Last Wednesday evening was a very sobering evening.
My husband and I went back to my alma mater, Heidelberg (college for ever in my heart) University.
A gentleman from my home town, Don Behm, was speaking along with a friend of his, Jim Lichtman.
Don was in the 11th armoured division. Jim survived 3 concentration camps. Don liberated the camp in Mathausen that Jim was in.
The Great Hall, where they were speaking, was packed full of students and community members alike. The community members understood why we were there, the students, not so much. Im sure some of them appreciated it, but most just didnt understand.
Listening to Mr. Behm as he described pushing in the gates of the camp with his tank and what he saw when they broke through was devastating to hear. The tremor in his voice, holding back tears, made me break down. He was just giving a prologe to what Mr. Lichtman would be telling us.
Mr. Lichtman watched as his mother and sister were taken away at Auschwitz. He didn't know where to, but the guard pointed to the crematorium and told him that that was where they were going. Then he watched as his beloved uncle threw himself against the electrified fence because he didn't want to go through what the rest of them would be.
He was loaded back on a train and taken to one work camp after another. Finally settling in Gusen (Mauthausen.)
Here, he would watch as his father was beat to death because not enough Jews were killed that day. It broke my heart to hear him describe this. How the guard made him watch. How his father tried to give his tiny piece of bread to his son as he was being murdered. I sobbed. I broke down. Kevin was crying too. Yet, the girl sitting next to me asked me what my problem was.
Mr. Lichtman survived 100 days in camp, while most only last 90. He was in the infirmary, a place where the sick were taken to die, not get better, when the tanks broke through. He was 18.
He returned to his home to discover his mother was still alive. He worked to pay $1000 each for passage to America with fake passports.
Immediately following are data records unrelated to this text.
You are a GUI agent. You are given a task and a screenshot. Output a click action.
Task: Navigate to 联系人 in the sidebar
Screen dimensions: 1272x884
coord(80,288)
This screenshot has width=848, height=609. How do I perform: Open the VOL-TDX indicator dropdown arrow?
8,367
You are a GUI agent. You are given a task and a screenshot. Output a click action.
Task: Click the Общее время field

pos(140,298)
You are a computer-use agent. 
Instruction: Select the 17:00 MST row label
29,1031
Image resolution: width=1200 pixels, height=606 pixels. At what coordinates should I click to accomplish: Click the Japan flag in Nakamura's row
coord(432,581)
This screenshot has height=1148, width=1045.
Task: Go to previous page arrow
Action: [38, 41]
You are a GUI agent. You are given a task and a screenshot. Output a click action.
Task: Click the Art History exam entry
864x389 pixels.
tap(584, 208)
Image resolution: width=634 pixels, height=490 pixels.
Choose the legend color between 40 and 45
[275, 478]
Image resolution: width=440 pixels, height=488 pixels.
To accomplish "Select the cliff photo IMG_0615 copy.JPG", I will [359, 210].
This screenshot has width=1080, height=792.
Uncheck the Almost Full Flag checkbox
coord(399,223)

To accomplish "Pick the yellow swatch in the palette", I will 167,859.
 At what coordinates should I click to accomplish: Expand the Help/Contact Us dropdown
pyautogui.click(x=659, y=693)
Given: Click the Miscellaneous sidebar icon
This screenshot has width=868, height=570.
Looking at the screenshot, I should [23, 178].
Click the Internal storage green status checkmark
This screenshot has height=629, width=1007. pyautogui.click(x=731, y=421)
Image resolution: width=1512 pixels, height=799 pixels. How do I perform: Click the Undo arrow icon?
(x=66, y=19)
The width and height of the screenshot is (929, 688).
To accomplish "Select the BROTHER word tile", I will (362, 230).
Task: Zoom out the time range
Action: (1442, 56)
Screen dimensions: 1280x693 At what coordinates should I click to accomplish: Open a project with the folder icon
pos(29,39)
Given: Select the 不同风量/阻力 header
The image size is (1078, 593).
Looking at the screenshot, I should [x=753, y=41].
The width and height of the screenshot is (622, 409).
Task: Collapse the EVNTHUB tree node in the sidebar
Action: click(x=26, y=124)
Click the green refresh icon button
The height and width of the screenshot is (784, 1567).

He moved to New Jersey and began working for an appliance company and later bought it and became very wealthy. He didn't tell his wife, children, no one about what he had been through until he was in his 4o's. Then he decided that people needed to hear his story, if only to prevent it from happening again.
He speaks in Germany each year to students and all over America.
I felt blessed just to be in these two men's great presence.
I can't thank them enough for sharing their very difficult story to tell.
I wish the student's could understand how lucky they are. How this generation is dying and we are going to lose all their knowledge with them.
That it is our duty to carry on their memory and what they went through so that we never have to.